[Written task] Please edit the part of the material that opens with the line containing "This screenshot has height=451, width=602." and closes with the line containing "Looking at the", changing "Skeleton Styles" to "Bone Styles" and leaving everything else as it is. Give back only those lines.

─── Dataset ───

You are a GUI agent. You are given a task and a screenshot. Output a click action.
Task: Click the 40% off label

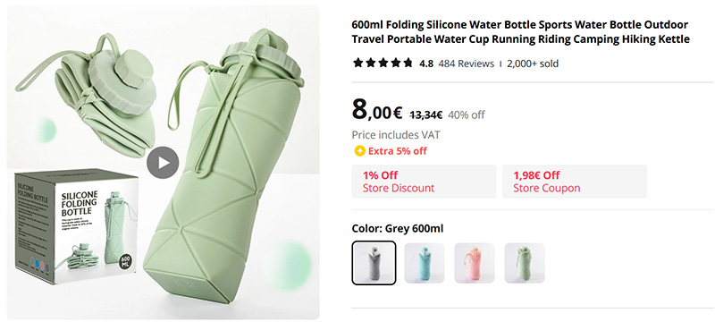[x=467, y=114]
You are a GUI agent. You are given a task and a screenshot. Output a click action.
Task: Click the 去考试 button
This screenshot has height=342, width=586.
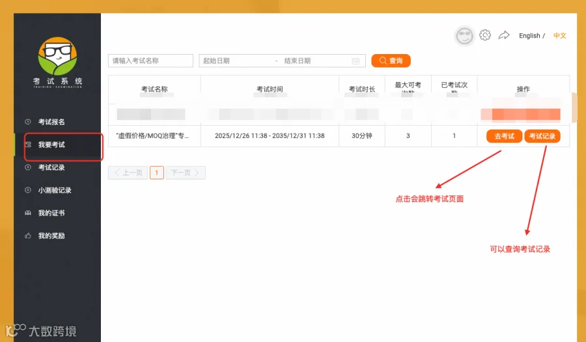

───
─── Dataset ───

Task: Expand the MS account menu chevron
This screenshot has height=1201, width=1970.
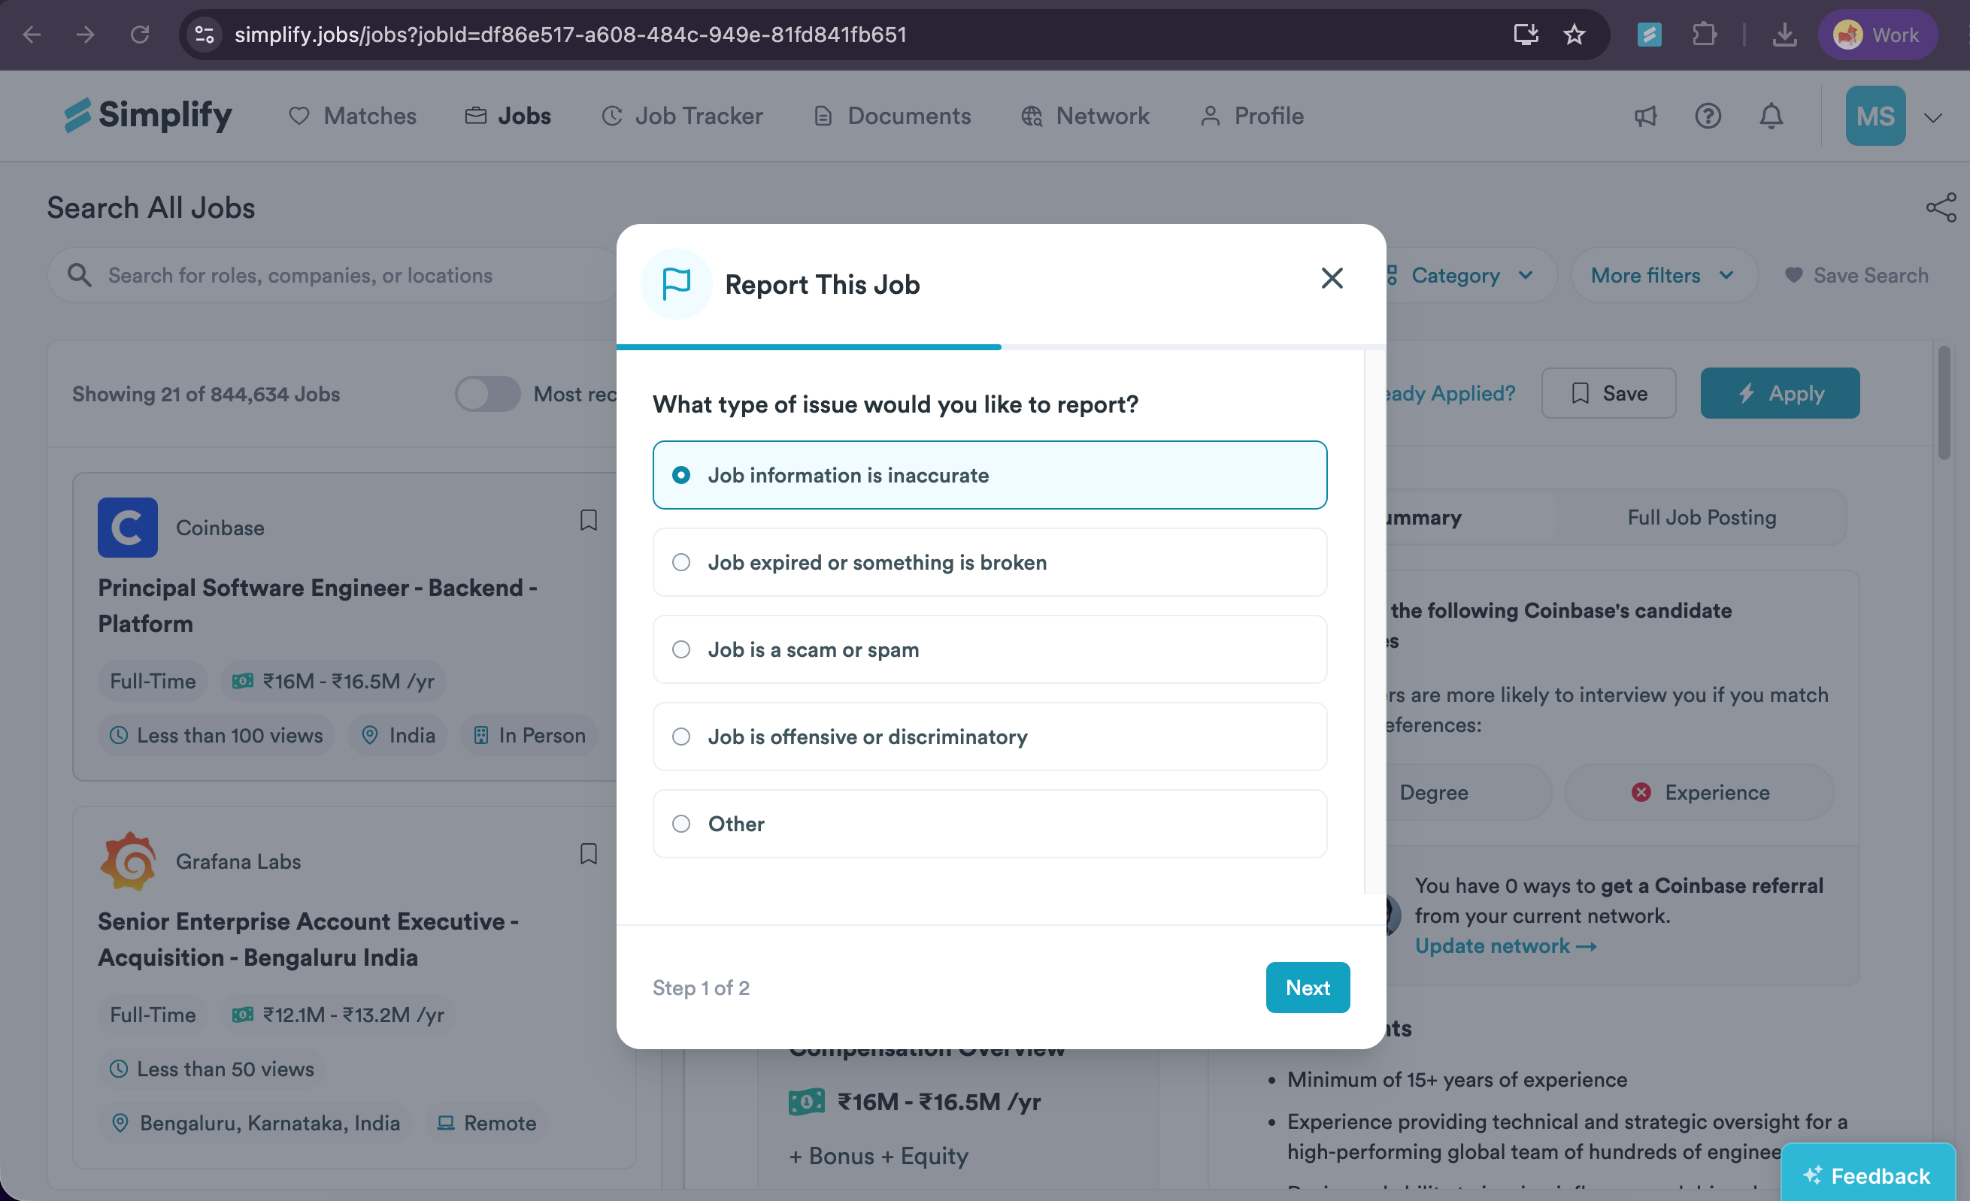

───
─── Dataset ───

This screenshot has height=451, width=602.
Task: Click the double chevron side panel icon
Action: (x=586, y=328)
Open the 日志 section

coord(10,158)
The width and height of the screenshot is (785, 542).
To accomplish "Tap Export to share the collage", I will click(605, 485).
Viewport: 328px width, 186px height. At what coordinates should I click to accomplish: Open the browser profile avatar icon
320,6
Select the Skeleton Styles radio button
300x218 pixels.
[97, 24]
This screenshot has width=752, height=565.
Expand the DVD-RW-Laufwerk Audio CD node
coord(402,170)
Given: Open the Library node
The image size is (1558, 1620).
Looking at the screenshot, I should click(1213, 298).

───

[Response to this task]
This screenshot has height=451, width=602.
Task: Click the double chevron side panel icon
Action: (x=586, y=328)
Open the 日志 section

coord(10,158)
The width and height of the screenshot is (785, 542).
To accomplish "Tap Export to share the collage", I will click(605, 485).
Viewport: 328px width, 186px height. At what coordinates should I click to accomplish: Open the browser profile avatar icon
320,6
Select the Bone Styles radio button
300x218 pixels.
[97, 24]
This screenshot has width=752, height=565.
Expand the DVD-RW-Laufwerk Audio CD node
coord(402,170)
Given: Open the Library node
The image size is (1558, 1620).
Looking at the screenshot, I should click(1213, 298).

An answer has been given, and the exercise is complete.